You're just gonna have the same kind of stuff. So what you're trying to do is get rid of the square. The squaring, and you try to reduce the power down to just a sine or a cosine. Cause you know how to integrate sine. You know how to integrate cosine. So, if you can get the powers from the 4th to squared to no power, the power of 1 Then, then you can do it. Ok, so that's what you're trying to do. |
| 26:03 | Alright this is gonna require another substitution. So let's just do this integral.
It's just 1/4x, that one's done. 2(1/4) is 1/2. And that's sin(2x)/2. Alright so let's do this one. Now cos^2(2x), well we did cos^2 a minute ago. That's gonna be now (1/2)(1+cos4x)dx. |
| 26:35 | How do I know it's 4x?
Because it's this formula. Whatever this variable is, this is double it. So if this was, if this was 10x, this would be 20x. Ok, if this was 100x, this would be 200x. It's a double angle formula. Ok? So that is 1/2 of the integral of 1+cos4x dx. |
| 27:07 | And you know what that integral is.
This is gonna be times 1/2 of integral of 1 is x. Integral of cos4x is sin4x/4. Plus c. And then you could distribute the 1/4 and there's some simplifying you can do and all that stuff, but that I'm not concerned about. |
| 27:30 | Where'd the cos4x? Once again, this is the double angle substitution.
So when you see this, ok, when you see the cos^2, it's 1/2(1+cos) of double the angle. So notice you went from squared to non squared and the angle went from x to 2x. So here you had cos^2(2x), and you get to 1/2(1+cos(4x)). So, this is squared and 2x, this is not squared and 4x. Yes. |
| 28:01 | Well when I'm all done, right, the 1/4 is out here.
Ok, so this is now (1/8)x + (1/2)x, this is actually (3/8)x. Ok, (sin(2x))/4 and (sin(4x))/32, so if you put it in WolframAlpha that's what it's gonna spit out. Ok, it's gonna give you the final form of it. Which you may not come up with and frankly I don't think you need to. Obviously, what if you had a cos^10? |
| 28:30 | Ok, you'd have to do this like, many times.
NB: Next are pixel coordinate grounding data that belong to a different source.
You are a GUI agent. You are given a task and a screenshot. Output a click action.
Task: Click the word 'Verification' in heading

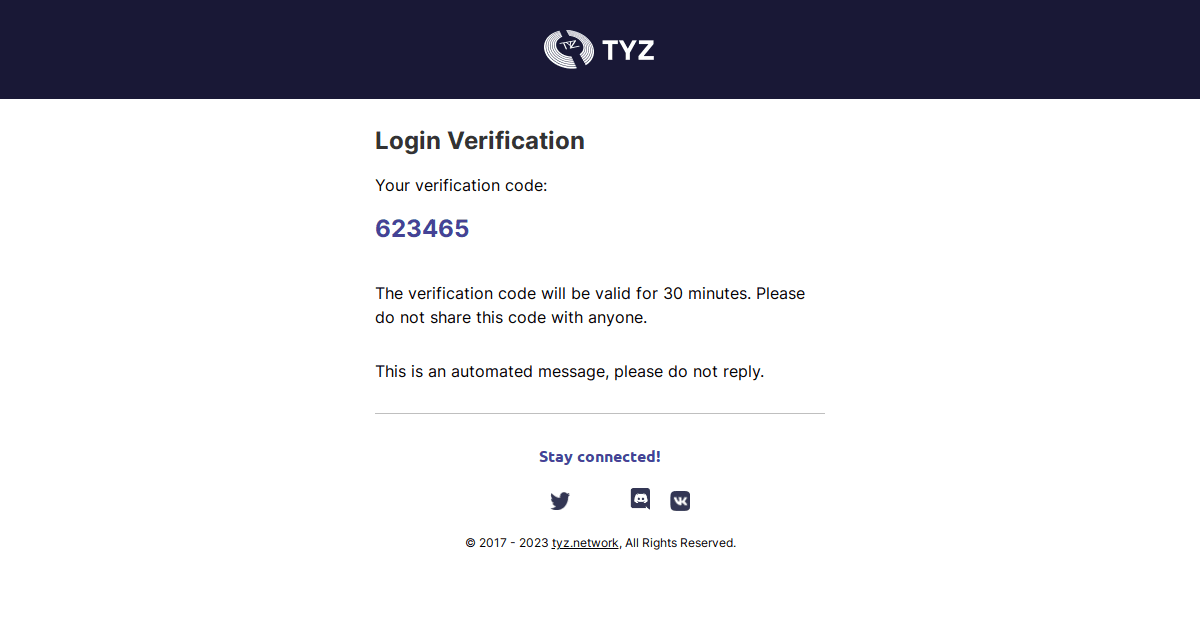coord(516,141)
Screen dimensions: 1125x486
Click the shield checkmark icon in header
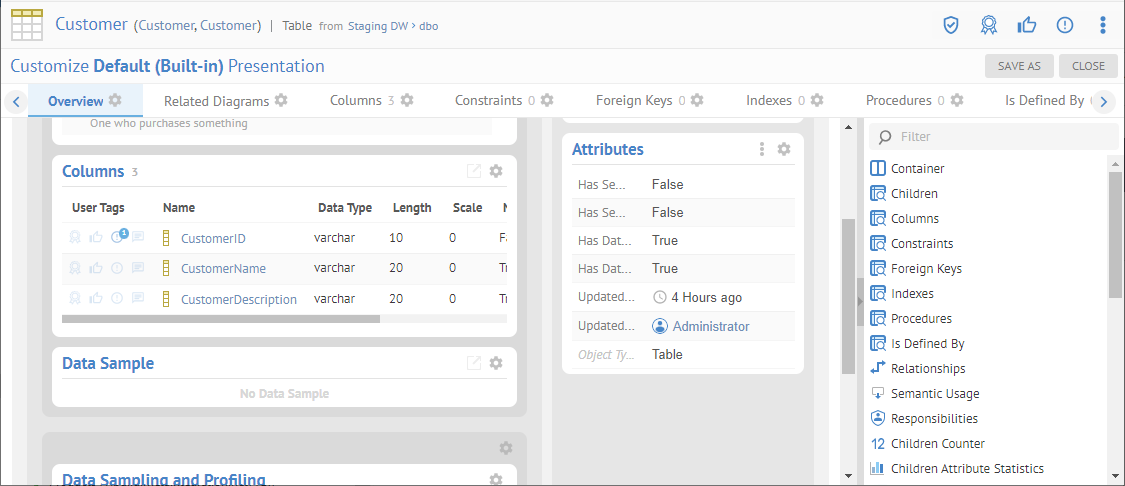click(951, 25)
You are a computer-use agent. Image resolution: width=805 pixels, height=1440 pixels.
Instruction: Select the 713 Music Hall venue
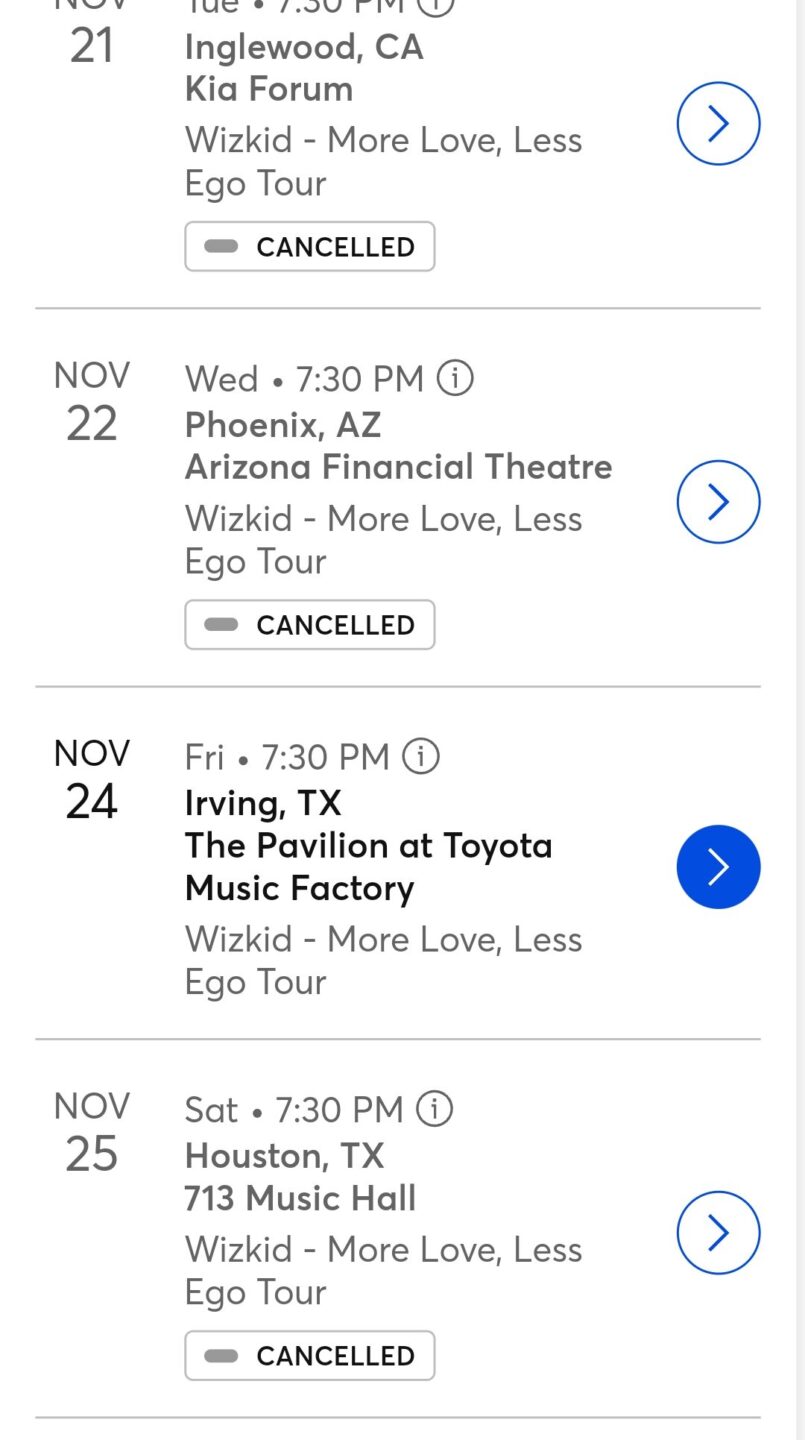point(300,1198)
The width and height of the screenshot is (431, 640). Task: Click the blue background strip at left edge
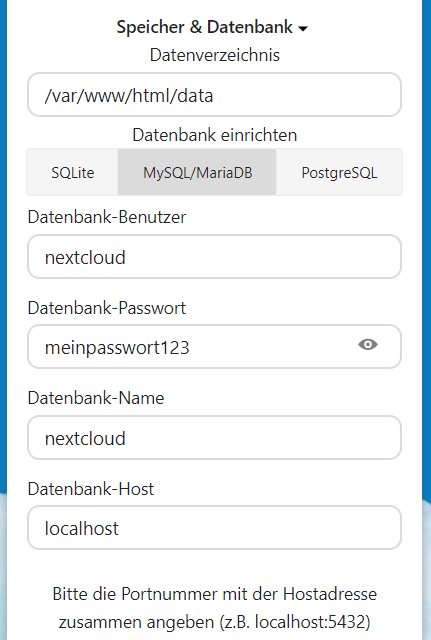pyautogui.click(x=3, y=245)
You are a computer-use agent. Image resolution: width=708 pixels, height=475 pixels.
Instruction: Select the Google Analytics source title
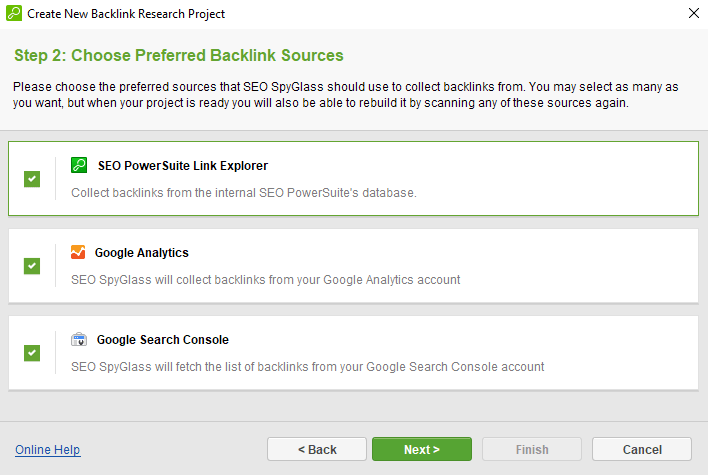(x=142, y=253)
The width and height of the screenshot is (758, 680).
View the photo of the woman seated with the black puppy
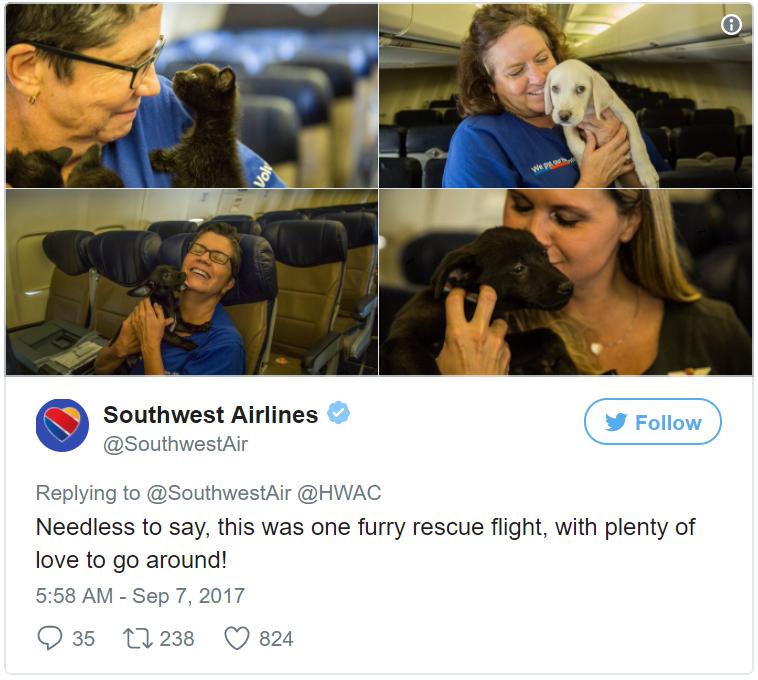click(191, 282)
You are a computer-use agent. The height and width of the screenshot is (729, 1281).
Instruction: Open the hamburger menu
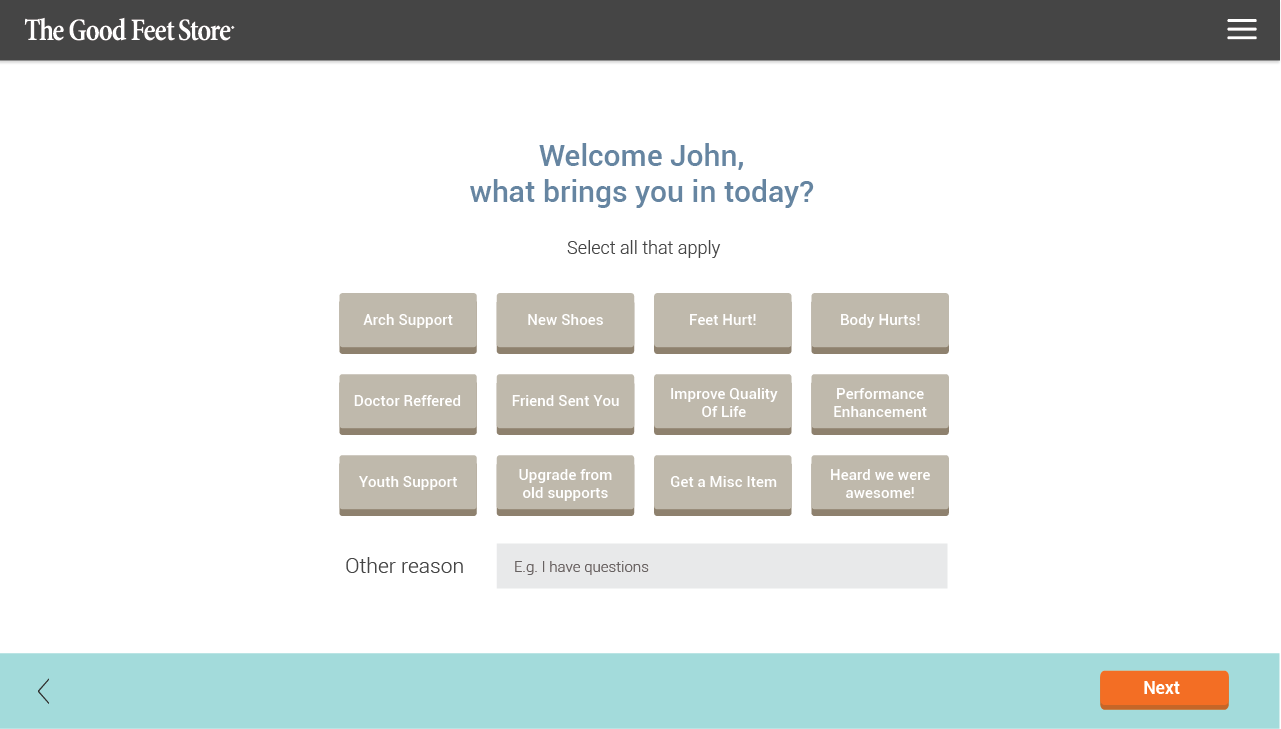[1241, 30]
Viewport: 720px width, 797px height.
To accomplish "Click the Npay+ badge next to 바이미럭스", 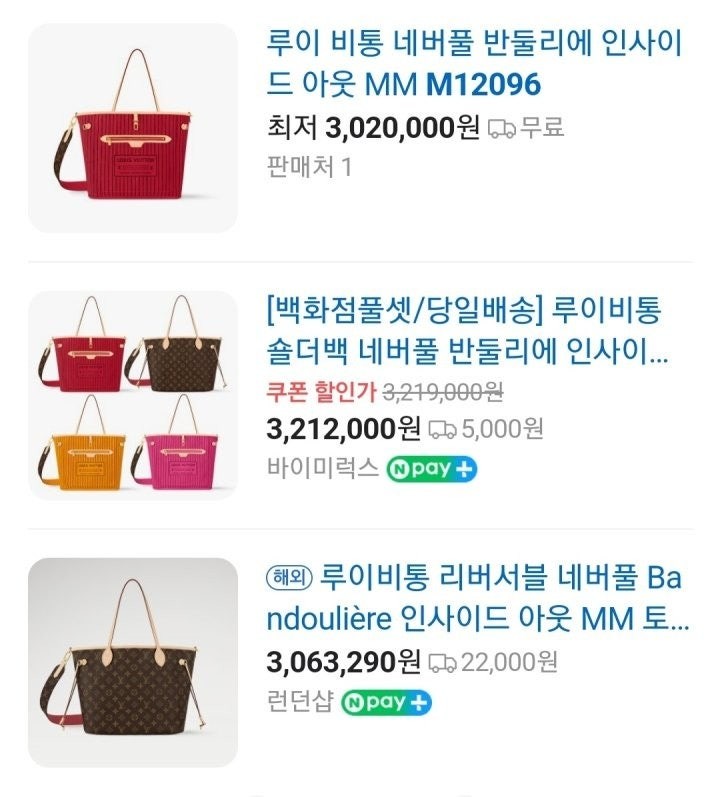I will pos(431,469).
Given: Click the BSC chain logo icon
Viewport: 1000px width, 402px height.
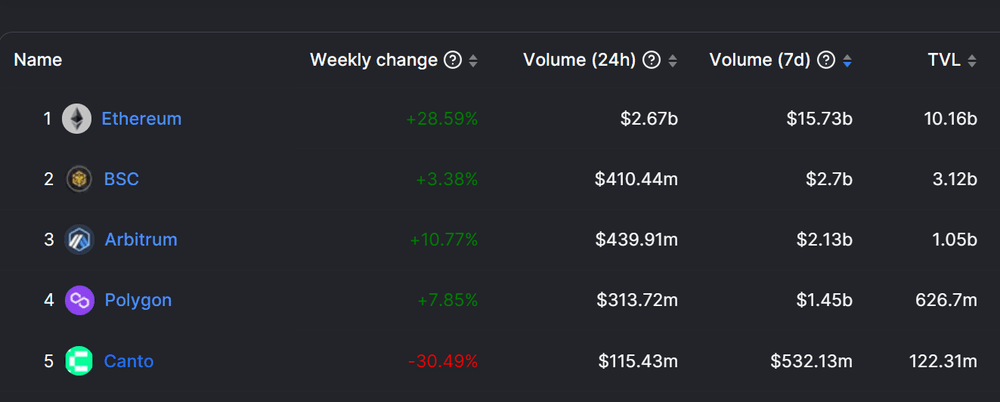Looking at the screenshot, I should 79,179.
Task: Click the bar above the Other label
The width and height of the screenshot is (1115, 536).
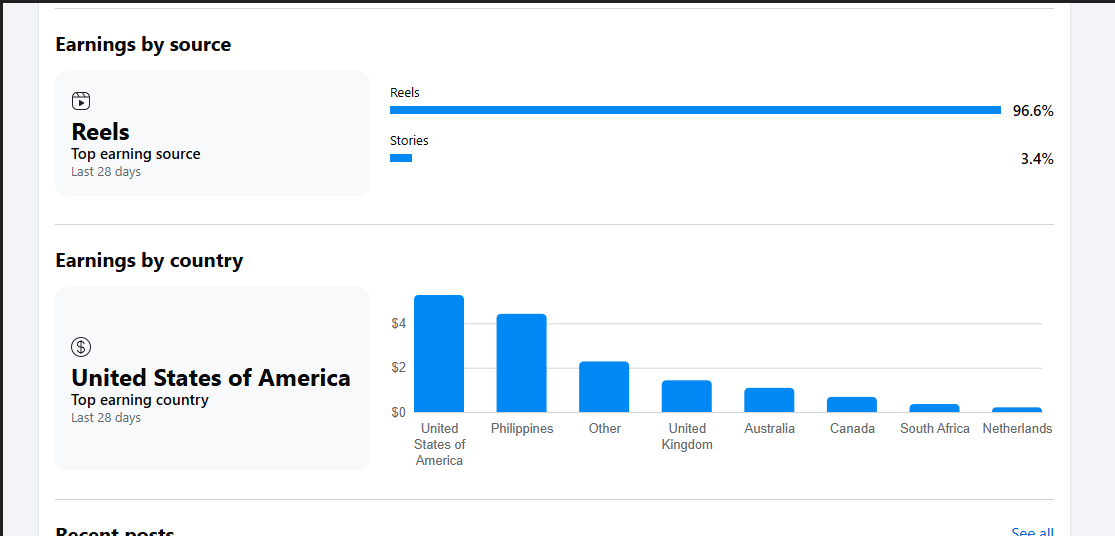Action: point(604,386)
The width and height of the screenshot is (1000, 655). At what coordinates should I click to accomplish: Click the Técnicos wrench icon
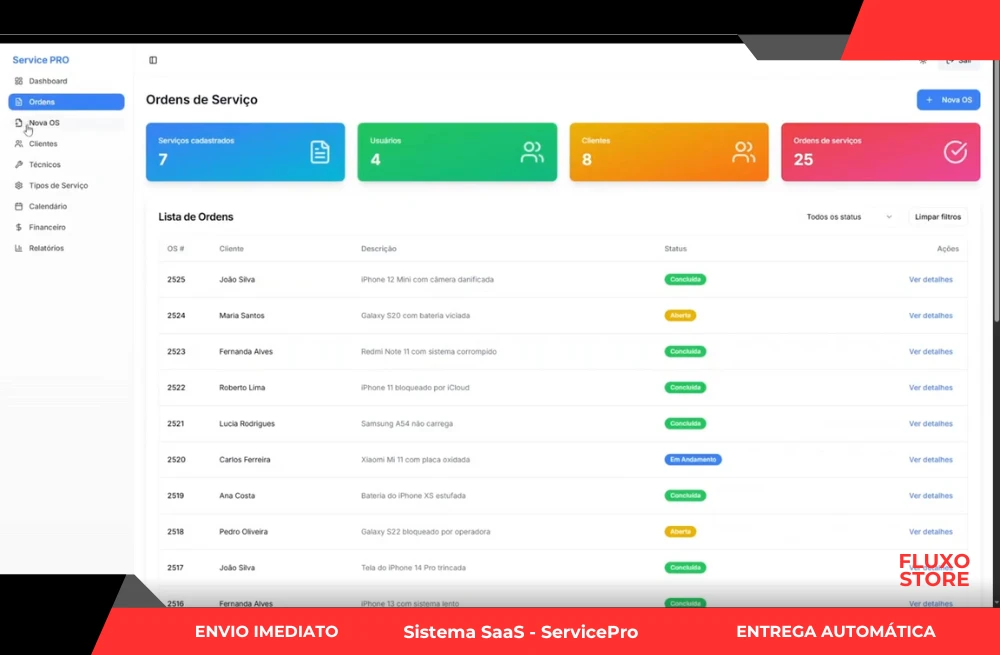pos(19,165)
So we would never ask you that, cause that's just sort of sadistic. Ok, but by the way there are patterns to this though. So if you look at tables of integrals, and now the computers have them programmed, ok. There's a formula, and if you do this enough times you'll start to see and then eventually you don't have to actually do these out anymore. But this class will never go there. I'd say fourth is as annoying as it gets. So far so good? |
| 29:01 | Yes.
Ok, so we did this last time. So if you have cos2x the antiderivative of sin2x divided by the derivative of 2x. Which is 2. Ok so it's the chain rule for integrating. It's going the other way. Yes. This one. This is this. Ok, so the antiderivative of 1 is x. |
| 29:30 | The antiderivative of cos(4x) is sin(4x) divided by 4.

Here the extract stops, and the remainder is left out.